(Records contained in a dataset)
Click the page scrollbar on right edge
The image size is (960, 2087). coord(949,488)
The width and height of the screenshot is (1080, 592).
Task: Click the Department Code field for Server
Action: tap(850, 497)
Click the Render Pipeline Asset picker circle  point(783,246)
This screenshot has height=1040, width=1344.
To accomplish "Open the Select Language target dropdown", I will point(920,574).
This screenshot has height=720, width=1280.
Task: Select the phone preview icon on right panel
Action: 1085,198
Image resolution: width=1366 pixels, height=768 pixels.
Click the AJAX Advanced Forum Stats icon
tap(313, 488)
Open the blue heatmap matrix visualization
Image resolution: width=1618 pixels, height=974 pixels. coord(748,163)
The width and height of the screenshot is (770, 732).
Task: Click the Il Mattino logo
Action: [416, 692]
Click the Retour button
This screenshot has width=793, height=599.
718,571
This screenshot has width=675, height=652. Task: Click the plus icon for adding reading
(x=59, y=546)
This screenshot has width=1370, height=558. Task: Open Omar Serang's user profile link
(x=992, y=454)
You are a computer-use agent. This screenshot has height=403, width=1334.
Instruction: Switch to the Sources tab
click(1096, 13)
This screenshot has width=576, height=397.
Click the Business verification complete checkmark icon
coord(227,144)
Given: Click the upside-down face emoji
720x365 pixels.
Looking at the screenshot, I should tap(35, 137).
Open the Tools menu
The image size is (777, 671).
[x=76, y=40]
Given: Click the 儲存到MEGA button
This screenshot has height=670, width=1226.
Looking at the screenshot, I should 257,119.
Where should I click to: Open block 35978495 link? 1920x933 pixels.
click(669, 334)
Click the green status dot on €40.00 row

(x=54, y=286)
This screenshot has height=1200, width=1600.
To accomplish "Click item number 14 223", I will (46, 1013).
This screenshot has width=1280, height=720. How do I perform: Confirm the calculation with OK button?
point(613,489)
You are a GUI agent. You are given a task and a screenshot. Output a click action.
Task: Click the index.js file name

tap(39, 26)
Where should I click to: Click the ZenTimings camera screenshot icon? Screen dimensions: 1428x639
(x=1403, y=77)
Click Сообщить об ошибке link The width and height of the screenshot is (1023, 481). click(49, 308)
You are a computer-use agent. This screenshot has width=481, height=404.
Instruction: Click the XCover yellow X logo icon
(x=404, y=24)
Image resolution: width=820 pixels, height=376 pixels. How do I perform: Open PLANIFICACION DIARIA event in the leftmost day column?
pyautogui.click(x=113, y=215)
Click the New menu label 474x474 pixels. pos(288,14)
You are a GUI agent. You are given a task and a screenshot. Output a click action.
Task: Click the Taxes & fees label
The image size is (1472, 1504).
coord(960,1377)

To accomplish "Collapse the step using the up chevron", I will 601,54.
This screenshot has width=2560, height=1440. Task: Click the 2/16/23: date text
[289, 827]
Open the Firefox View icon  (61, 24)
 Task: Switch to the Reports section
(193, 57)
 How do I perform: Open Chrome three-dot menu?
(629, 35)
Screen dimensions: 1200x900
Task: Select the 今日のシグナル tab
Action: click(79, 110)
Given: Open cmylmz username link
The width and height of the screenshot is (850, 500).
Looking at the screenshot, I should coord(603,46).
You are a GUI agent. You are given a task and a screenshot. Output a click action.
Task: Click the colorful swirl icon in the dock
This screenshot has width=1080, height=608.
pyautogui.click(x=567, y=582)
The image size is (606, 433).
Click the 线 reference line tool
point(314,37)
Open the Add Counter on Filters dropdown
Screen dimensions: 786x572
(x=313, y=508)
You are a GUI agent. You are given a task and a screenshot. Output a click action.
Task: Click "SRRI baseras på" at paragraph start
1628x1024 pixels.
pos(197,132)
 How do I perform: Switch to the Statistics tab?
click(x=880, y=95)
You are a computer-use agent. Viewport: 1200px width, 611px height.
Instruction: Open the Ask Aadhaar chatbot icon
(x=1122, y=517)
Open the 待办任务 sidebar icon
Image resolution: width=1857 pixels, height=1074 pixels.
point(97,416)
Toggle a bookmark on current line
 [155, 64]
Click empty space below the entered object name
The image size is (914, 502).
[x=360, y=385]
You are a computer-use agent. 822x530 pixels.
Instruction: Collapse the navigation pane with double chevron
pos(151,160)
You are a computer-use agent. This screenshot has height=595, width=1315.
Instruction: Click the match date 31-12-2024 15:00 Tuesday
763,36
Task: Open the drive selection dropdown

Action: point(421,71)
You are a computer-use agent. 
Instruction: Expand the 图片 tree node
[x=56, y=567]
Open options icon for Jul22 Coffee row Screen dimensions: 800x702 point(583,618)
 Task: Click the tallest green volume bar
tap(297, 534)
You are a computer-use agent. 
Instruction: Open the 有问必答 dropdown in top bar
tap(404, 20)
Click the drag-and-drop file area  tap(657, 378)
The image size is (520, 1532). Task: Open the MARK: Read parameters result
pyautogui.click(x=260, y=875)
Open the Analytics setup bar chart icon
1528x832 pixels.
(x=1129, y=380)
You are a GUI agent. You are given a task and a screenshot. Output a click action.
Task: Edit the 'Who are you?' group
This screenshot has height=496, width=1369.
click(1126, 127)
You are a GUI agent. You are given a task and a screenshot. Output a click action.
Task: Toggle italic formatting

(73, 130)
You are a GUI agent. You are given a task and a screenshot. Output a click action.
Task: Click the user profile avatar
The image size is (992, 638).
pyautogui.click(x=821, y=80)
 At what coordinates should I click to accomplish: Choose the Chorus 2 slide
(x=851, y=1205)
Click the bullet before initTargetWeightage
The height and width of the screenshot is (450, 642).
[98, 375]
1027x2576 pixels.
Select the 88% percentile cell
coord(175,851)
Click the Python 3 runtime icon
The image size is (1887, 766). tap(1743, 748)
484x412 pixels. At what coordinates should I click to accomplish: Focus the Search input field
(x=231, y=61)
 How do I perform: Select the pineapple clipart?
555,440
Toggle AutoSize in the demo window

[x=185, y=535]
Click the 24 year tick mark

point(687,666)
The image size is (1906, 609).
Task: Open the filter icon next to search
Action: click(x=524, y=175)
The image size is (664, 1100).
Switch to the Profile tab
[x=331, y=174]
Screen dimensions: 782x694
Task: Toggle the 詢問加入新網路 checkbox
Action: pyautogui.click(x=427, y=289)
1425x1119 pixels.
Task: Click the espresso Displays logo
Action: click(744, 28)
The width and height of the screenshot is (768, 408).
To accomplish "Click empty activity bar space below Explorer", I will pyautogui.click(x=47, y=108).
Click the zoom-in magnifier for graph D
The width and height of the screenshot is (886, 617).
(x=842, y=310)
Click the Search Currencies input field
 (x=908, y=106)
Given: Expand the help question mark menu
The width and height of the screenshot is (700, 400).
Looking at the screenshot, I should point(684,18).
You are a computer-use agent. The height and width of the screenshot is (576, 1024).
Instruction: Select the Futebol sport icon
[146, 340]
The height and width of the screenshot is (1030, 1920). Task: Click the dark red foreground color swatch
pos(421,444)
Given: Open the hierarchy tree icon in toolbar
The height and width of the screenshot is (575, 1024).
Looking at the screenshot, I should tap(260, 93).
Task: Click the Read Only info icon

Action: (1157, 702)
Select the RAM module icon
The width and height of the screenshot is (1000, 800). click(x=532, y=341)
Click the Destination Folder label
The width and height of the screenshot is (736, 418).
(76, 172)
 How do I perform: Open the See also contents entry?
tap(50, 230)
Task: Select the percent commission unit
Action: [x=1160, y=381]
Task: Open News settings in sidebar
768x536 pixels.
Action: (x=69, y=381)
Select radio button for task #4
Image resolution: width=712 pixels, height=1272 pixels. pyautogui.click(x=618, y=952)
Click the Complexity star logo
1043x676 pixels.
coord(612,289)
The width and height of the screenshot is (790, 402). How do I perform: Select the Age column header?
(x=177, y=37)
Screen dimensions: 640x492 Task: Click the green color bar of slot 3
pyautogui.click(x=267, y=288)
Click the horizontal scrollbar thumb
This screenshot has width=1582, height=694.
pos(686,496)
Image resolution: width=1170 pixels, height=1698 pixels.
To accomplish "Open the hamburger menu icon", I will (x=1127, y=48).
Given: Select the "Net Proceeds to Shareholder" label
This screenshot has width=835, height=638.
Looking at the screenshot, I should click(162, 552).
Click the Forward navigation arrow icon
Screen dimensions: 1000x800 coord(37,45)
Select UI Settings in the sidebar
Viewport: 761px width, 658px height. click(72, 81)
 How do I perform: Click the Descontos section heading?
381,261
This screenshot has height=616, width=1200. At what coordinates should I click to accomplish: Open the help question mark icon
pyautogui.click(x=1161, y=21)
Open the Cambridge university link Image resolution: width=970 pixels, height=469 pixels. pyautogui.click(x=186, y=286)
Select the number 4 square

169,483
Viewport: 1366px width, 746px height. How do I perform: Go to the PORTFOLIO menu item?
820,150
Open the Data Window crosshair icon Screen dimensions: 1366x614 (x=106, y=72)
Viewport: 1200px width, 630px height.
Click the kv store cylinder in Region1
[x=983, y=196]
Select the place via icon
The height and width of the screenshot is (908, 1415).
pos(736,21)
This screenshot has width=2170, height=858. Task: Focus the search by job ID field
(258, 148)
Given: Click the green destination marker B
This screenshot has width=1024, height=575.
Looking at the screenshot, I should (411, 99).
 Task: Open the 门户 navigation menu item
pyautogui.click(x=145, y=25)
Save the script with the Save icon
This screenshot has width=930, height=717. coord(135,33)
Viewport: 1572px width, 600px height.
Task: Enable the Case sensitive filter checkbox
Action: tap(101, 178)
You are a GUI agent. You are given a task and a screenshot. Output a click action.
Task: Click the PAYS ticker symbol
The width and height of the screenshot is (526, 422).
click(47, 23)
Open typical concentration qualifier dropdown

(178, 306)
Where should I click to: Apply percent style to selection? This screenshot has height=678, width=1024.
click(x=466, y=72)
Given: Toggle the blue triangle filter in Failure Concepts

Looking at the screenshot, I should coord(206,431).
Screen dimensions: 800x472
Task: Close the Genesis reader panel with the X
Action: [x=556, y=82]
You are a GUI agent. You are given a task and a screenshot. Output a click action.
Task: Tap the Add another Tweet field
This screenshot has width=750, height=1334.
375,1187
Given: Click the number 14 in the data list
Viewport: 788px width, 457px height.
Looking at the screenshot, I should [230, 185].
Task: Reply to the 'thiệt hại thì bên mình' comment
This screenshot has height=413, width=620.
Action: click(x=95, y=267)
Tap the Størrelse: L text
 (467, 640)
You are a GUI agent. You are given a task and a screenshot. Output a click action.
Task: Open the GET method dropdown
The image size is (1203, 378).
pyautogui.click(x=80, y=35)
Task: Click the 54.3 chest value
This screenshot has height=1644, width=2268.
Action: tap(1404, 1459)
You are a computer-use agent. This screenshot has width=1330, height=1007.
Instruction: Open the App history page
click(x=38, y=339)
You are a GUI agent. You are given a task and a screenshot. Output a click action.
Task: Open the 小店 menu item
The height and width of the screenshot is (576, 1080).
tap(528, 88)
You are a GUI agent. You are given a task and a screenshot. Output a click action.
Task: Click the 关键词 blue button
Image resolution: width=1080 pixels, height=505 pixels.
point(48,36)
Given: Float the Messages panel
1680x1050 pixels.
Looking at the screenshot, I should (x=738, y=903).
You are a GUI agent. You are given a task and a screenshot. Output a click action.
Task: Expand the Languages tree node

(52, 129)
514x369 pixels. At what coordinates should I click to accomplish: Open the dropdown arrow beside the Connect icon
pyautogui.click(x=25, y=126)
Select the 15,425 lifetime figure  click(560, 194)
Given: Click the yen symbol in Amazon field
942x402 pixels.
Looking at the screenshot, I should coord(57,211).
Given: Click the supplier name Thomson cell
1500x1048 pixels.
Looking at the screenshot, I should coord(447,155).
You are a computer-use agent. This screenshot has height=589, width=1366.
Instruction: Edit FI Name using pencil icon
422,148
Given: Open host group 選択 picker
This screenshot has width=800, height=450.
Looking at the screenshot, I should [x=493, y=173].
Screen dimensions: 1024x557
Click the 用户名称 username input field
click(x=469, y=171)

*Task statement*.
Transcribe the records from their first line. Stop after the line with "This screenshot has height=1200, width=1600.", including it.

*Reply*.
Click the page scrollbar on right edge
The image size is (960, 2087). coord(949,488)
The width and height of the screenshot is (1080, 592).
Task: Click the Department Code field for Server
Action: tap(850, 497)
Click the Render Pipeline Asset picker circle  point(783,246)
This screenshot has height=1040, width=1344.
To accomplish "Open the Select Language target dropdown", I will point(920,574).
This screenshot has height=720, width=1280.
Task: Select the phone preview icon on right panel
Action: 1085,198
Image resolution: width=1366 pixels, height=768 pixels.
Click the AJAX Advanced Forum Stats icon
tap(313, 488)
Open the blue heatmap matrix visualization
Image resolution: width=1618 pixels, height=974 pixels. coord(748,163)
The width and height of the screenshot is (770, 732).
Task: Click the Il Mattino logo
Action: [416, 692]
Click the Retour button
This screenshot has width=793, height=599.
718,571
This screenshot has width=675, height=652. Task: Click the plus icon for adding reading
(x=59, y=546)
This screenshot has width=1370, height=558. Task: Open Omar Serang's user profile link
(x=992, y=454)
You are a computer-use agent. This screenshot has height=403, width=1334.
Instruction: Switch to the Sources tab
click(1096, 13)
This screenshot has width=576, height=397.
Click the Business verification complete checkmark icon
coord(227,144)
Given: Click the upside-down face emoji
720x365 pixels.
Looking at the screenshot, I should tap(35, 137).
Open the Tools menu
The image size is (777, 671).
[x=76, y=40]
Given: Click the 儲存到MEGA button
This screenshot has height=670, width=1226.
Looking at the screenshot, I should 257,119.
Where should I click to: Open block 35978495 link? 1920x933 pixels.
click(669, 334)
Click the green status dot on €40.00 row

(x=54, y=286)
This screenshot has height=1200, width=1600.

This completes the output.